Task instructions. Keeping each line exactly as it is, output all of the records.

Dataset excerpts:
○ ○ ○ ○ ○ ○ ○
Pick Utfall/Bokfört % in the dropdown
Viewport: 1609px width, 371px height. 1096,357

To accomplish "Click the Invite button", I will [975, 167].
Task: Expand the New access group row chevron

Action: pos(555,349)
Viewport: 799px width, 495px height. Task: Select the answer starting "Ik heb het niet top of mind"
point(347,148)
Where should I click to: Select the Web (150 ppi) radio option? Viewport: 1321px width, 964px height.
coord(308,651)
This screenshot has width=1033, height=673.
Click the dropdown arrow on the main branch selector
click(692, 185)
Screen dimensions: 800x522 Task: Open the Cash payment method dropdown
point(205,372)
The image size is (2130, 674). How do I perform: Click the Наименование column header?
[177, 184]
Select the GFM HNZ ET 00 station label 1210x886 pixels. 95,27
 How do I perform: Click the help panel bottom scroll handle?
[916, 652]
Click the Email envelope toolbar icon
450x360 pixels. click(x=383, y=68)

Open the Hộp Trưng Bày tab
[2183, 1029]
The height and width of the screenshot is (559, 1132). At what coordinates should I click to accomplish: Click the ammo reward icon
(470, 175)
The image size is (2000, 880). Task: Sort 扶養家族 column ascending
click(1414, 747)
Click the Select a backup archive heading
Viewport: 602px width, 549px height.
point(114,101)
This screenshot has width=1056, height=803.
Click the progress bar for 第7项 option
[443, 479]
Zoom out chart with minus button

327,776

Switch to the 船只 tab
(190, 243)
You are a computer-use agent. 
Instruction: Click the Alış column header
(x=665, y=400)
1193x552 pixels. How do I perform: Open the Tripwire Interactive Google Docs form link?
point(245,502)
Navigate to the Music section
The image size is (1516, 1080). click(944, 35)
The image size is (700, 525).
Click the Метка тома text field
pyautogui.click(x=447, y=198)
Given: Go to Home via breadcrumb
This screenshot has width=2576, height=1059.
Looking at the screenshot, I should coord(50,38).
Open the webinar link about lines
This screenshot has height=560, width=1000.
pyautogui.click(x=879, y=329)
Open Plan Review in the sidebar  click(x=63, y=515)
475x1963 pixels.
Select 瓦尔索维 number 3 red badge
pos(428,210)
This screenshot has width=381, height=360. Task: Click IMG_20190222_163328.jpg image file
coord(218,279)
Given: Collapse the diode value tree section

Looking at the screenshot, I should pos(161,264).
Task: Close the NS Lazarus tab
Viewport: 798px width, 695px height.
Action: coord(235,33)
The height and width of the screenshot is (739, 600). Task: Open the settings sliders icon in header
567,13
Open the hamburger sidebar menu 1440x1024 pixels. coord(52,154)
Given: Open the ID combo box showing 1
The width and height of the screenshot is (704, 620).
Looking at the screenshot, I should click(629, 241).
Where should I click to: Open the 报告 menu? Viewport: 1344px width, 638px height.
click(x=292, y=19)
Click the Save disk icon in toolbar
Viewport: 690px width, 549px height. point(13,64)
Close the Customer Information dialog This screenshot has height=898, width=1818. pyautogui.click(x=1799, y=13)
○ ○ ○ ○ ○ ○ ○
Exercise output.
Pick Utfall/Bokfört % in the dropdown
Viewport: 1609px width, 371px height. 1096,357

To accomplish "Click the Invite button", I will [975, 167].
Task: Expand the New access group row chevron

Action: pos(555,349)
Viewport: 799px width, 495px height. Task: Select the answer starting "Ik heb het niet top of mind"
point(347,148)
Where should I click to: Select the Web (150 ppi) radio option? Viewport: 1321px width, 964px height.
coord(308,651)
This screenshot has width=1033, height=673.
Click the dropdown arrow on the main branch selector
click(692, 185)
Screen dimensions: 800x522 Task: Open the Cash payment method dropdown
point(205,372)
The image size is (2130, 674). How do I perform: Click the Наименование column header?
[177, 184]
Select the GFM HNZ ET 00 station label 1210x886 pixels. 95,27
 How do I perform: Click the help panel bottom scroll handle?
[916, 652]
Click the Email envelope toolbar icon
450x360 pixels. click(x=383, y=68)

Open the Hộp Trưng Bày tab
[2183, 1029]
The height and width of the screenshot is (559, 1132). At what coordinates should I click to accomplish: Click the ammo reward icon
(470, 175)
The image size is (2000, 880). Task: Sort 扶養家族 column ascending
click(1414, 747)
Click the Select a backup archive heading
Viewport: 602px width, 549px height.
point(114,101)
This screenshot has width=1056, height=803.
Click the progress bar for 第7项 option
[443, 479]
Zoom out chart with minus button

327,776

Switch to the 船只 tab
(190, 243)
You are a computer-use agent. 
Instruction: Click the Alış column header
(x=665, y=400)
1193x552 pixels. How do I perform: Open the Tripwire Interactive Google Docs form link?
point(245,502)
Navigate to the Music section
The image size is (1516, 1080). click(944, 35)
The image size is (700, 525).
Click the Метка тома text field
pyautogui.click(x=447, y=198)
Given: Go to Home via breadcrumb
This screenshot has width=2576, height=1059.
Looking at the screenshot, I should coord(50,38).
Open the webinar link about lines
This screenshot has height=560, width=1000.
pyautogui.click(x=879, y=329)
Open Plan Review in the sidebar  click(x=63, y=515)
475x1963 pixels.
Select 瓦尔索维 number 3 red badge
pos(428,210)
This screenshot has width=381, height=360. Task: Click IMG_20190222_163328.jpg image file
coord(218,279)
Given: Collapse the diode value tree section

Looking at the screenshot, I should pos(161,264).
Task: Close the NS Lazarus tab
Viewport: 798px width, 695px height.
Action: coord(235,33)
The height and width of the screenshot is (739, 600). Task: Open the settings sliders icon in header
567,13
Open the hamburger sidebar menu 1440x1024 pixels. coord(52,154)
Given: Open the ID combo box showing 1
The width and height of the screenshot is (704, 620).
Looking at the screenshot, I should click(629, 241).
Where should I click to: Open the 报告 menu? Viewport: 1344px width, 638px height.
click(x=292, y=19)
Click the Save disk icon in toolbar
Viewport: 690px width, 549px height. point(13,64)
Close the Customer Information dialog This screenshot has height=898, width=1818. pyautogui.click(x=1799, y=13)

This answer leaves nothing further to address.